=== Record excerpts ===
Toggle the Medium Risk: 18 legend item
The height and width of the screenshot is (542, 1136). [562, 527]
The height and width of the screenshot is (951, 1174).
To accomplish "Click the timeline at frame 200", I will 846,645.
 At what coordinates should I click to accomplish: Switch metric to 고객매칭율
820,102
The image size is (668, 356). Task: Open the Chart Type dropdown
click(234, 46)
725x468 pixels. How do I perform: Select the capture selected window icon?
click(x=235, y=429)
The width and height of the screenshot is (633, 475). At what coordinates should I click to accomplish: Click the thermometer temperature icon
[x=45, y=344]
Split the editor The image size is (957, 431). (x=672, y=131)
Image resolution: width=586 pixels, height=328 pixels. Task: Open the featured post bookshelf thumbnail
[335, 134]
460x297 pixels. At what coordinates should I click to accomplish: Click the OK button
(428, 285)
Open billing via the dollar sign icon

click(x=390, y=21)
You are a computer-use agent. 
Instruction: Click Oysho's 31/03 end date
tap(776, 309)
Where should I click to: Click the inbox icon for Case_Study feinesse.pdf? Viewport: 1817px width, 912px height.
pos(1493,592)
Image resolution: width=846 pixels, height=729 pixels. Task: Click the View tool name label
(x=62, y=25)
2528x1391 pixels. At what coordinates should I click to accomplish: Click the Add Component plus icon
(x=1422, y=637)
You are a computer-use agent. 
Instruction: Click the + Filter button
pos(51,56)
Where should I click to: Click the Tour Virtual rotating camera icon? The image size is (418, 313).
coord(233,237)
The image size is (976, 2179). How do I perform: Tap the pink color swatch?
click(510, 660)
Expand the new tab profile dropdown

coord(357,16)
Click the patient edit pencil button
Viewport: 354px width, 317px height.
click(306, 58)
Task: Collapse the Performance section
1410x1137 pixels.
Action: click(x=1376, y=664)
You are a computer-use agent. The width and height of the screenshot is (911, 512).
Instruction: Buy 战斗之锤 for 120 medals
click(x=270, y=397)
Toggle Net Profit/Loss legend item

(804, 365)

=== What you have to do ===
Please reproduce all of the entries above line for line, with no changes.

=== Task output ===
Toggle the Medium Risk: 18 legend item
The height and width of the screenshot is (542, 1136). [562, 527]
The height and width of the screenshot is (951, 1174).
To accomplish "Click the timeline at frame 200", I will 846,645.
 At what coordinates should I click to accomplish: Switch metric to 고객매칭율
820,102
The image size is (668, 356). Task: Open the Chart Type dropdown
click(234, 46)
725x468 pixels. How do I perform: Select the capture selected window icon?
click(x=235, y=429)
The width and height of the screenshot is (633, 475). At what coordinates should I click to accomplish: Click the thermometer temperature icon
[x=45, y=344]
Split the editor The image size is (957, 431). (x=672, y=131)
Image resolution: width=586 pixels, height=328 pixels. Task: Open the featured post bookshelf thumbnail
[335, 134]
460x297 pixels. At what coordinates should I click to accomplish: Click the OK button
(428, 285)
Open billing via the dollar sign icon

click(x=390, y=21)
You are a computer-use agent. 
Instruction: Click Oysho's 31/03 end date
tap(776, 309)
Where should I click to: Click the inbox icon for Case_Study feinesse.pdf? Viewport: 1817px width, 912px height.
pos(1493,592)
Image resolution: width=846 pixels, height=729 pixels. Task: Click the View tool name label
(x=62, y=25)
2528x1391 pixels. At what coordinates should I click to accomplish: Click the Add Component plus icon
(x=1422, y=637)
You are a computer-use agent. 
Instruction: Click the + Filter button
pos(51,56)
Where should I click to: Click the Tour Virtual rotating camera icon? The image size is (418, 313).
coord(233,237)
The image size is (976, 2179). How do I perform: Tap the pink color swatch?
click(510, 660)
Expand the new tab profile dropdown

coord(357,16)
Click the patient edit pencil button
Viewport: 354px width, 317px height.
click(306, 58)
Task: Collapse the Performance section
1410x1137 pixels.
Action: click(x=1376, y=664)
You are a computer-use agent. The width and height of the screenshot is (911, 512).
Instruction: Buy 战斗之锤 for 120 medals
click(x=270, y=397)
Toggle Net Profit/Loss legend item

(804, 365)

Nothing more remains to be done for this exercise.